Prime sequence {$p_n$} In analytic number theory, Dirichlet theorem says that all of the sequence(exactly progress) $p_n=an+b$ of which $a$ and $b$ are relatively prime for each other contains infinitely many primes . For example, there are infinitely many primes of the form $4n+1$ as explicit formula. (This theorem does not mean that all of the terms for sequence are primes)
So then I though the sequence that is given as recurrence relation, like that $p_{n+1}$=$2p_n+1$. If a initial term of sequence is $p_1=2$, then it would be listed as $2   ,5  , 11   ,23 ,  47   ,95 ,  191 ... $
Now, here are two questions in general case.
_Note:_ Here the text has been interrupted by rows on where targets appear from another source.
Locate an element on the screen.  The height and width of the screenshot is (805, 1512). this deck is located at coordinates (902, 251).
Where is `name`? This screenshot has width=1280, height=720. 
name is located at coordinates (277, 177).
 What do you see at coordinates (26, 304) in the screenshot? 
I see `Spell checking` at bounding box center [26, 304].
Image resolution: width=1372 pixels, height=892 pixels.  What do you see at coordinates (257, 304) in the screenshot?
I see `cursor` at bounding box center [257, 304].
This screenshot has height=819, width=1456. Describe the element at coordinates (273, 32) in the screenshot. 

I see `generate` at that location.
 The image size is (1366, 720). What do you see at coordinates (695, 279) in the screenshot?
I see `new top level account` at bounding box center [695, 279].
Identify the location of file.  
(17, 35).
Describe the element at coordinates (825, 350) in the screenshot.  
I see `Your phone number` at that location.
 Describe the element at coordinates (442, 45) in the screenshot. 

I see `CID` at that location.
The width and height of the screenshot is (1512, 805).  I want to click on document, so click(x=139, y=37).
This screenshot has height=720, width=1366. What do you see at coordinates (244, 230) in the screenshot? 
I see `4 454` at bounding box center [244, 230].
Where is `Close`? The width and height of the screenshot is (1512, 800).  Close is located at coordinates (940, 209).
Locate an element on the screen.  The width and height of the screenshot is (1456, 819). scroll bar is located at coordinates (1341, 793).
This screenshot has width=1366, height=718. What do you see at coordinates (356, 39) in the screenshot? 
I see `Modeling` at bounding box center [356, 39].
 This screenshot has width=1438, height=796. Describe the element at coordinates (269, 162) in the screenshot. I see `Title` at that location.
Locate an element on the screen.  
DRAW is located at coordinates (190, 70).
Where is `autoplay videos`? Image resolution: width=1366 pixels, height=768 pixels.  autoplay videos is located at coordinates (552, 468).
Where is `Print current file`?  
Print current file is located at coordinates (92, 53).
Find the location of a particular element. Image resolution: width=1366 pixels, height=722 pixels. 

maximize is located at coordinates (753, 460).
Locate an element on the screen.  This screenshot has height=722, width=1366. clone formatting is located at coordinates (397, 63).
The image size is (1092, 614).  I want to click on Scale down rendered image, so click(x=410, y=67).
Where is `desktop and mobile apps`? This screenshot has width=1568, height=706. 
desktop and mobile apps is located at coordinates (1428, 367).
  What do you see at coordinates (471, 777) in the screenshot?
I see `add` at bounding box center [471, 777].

For given positive integers $a$, $b$, let's consider the progress(or sequence) $ap_n+b=p_{n+1}$ as recurrence relation
$1.$ How many primes are there in this sequence under some condition ?
$2.$ What is a condition?
$3.$ Is there any sequence {p_n} that contains only primes?
I did try to solve the previous two questions with Dirichlet theorem. If a sequence is given as recurrence relation has an explicit formula, then Dirichlet theorem would solve it. And we can consider some condition.
The 3rd question, If yes, both $a$ and $b$ are even or odd in the same time for $ap_n+b=p_{n+1}$ 
If both $a$ and $b$ are even, {$p_n$} would contain at least 2 even number.
If both $a$ and $b$ are odd, then there would be term $p_n$ as even for $n \geq2$
These are contradictions that $p_n$ is odd for $n \geq2$
Next, How should i consider? Any opinions?
 A: Well for one thing, a sequence satisfying $x_n = ax_{n-1} + b$ have closed forms of the form $c_1a^n + c_2$ for some constants $c_1$ and $c_2$.  For example, your sequence $2,5,11, \dots$ has closed form $3\cdot2^n-1$.
One thing that is clear from this is that modulo any prime the sequence is periodic, in particular this implies the answer to question 3 is no (just pick some prime dividing some entry of the sequence and look modulo that).
Now there are some obvious obstructions to a sequence of this form taking a prime value:  If $c_2$ has a common factor with $c_1$ or $a$, or if $c_1 = -c_2 = 1$ then $a^n-1$ factors as a polynomial in $a$ for all $n$, and it will never (other than maybe a few small values of $n$) be prime.
Now if we throw out sequences with these obvious obstructions it is expected (based on probabilistic hueristics) that for general values of $c_1, c_2$ and $a$ there should be infinitely many prime entries of such a sequence. However to my knowledge there is no specific such sequence that has been proven to exhibit this generic behavior.
Pinning down this "generic" behavior tricky business though, for example the your sequence $3\cdot 2^n-1$ looks like it's probably "generic" but the sequence given by $2^n+1$ almost certainly has only finitely many primes (such primes are called Fermat primes, and proving there are only finitely many is a famous open problem).